• _Instructions to follow_:
Go to the line that contains "Instruction: Follow Learn" in the listing below, then output it and every line after it exactly, omitting pictures.

• _Information_:
BEGIN
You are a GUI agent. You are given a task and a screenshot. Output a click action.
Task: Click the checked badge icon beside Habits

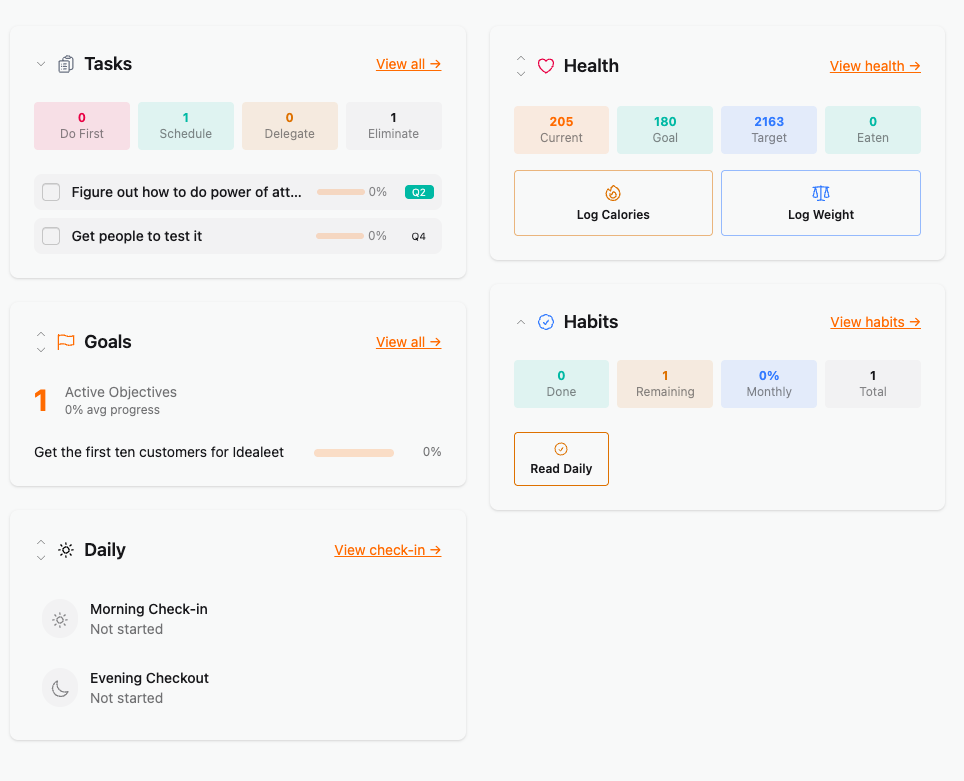546,321
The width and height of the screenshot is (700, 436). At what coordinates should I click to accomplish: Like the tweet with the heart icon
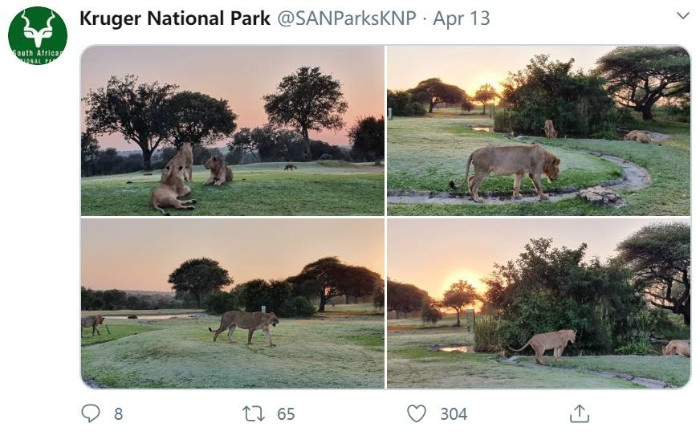416,413
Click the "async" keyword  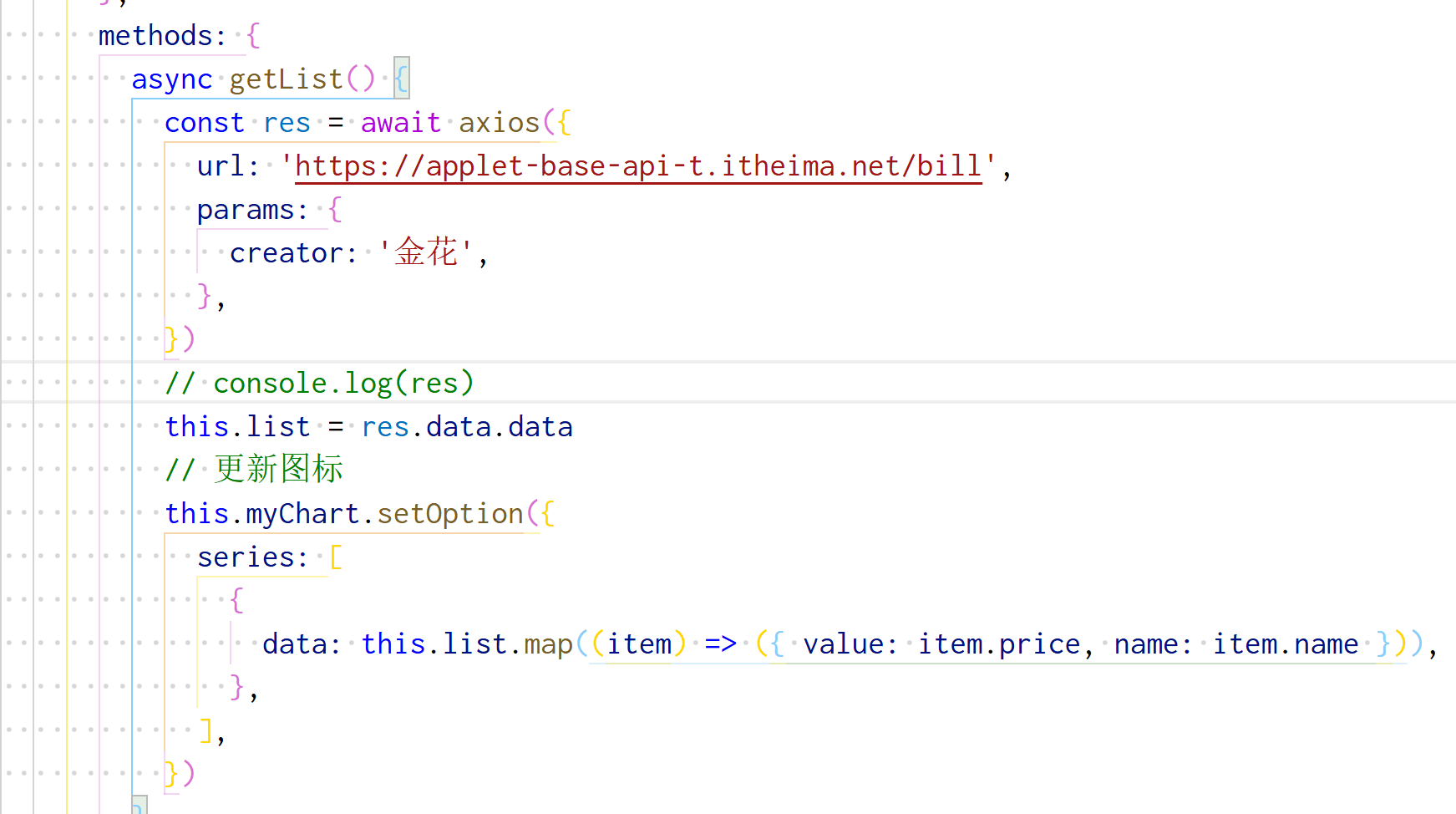172,79
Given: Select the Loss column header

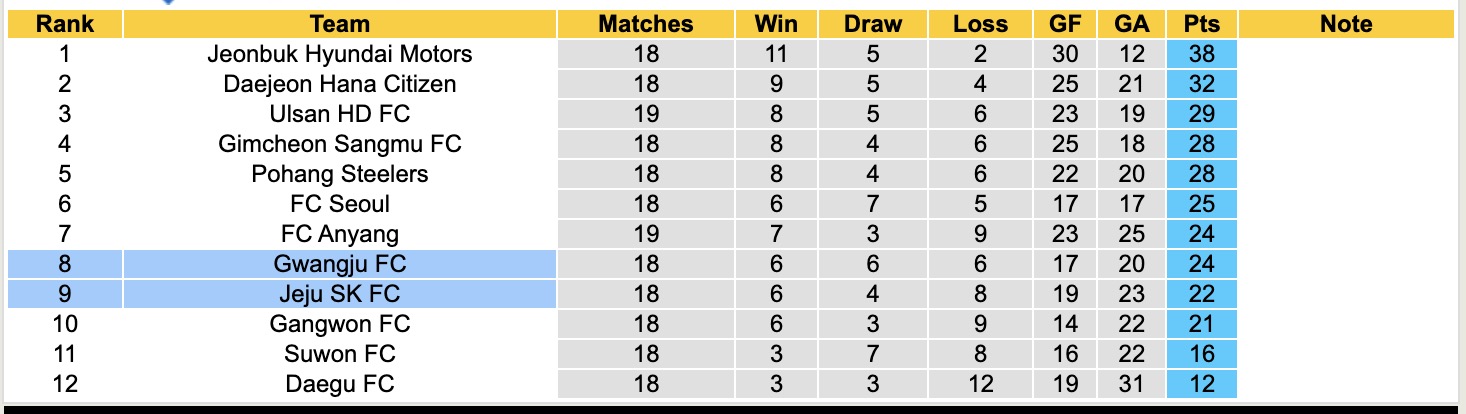Looking at the screenshot, I should (979, 24).
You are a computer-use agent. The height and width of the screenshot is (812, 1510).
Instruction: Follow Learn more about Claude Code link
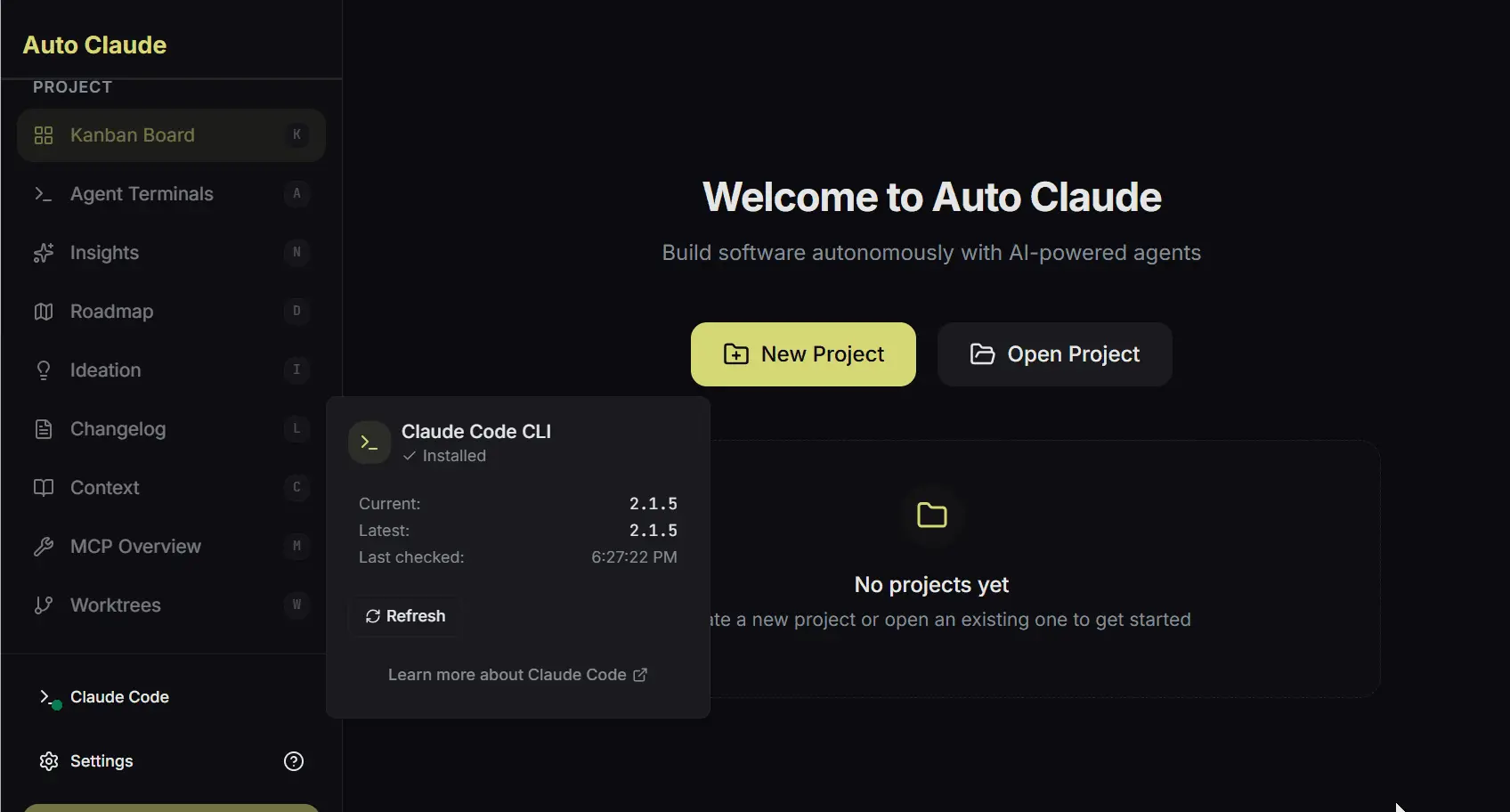[517, 675]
END
• _Output of the task_:
Instruction: Follow Learn more about Claude Code link
[517, 675]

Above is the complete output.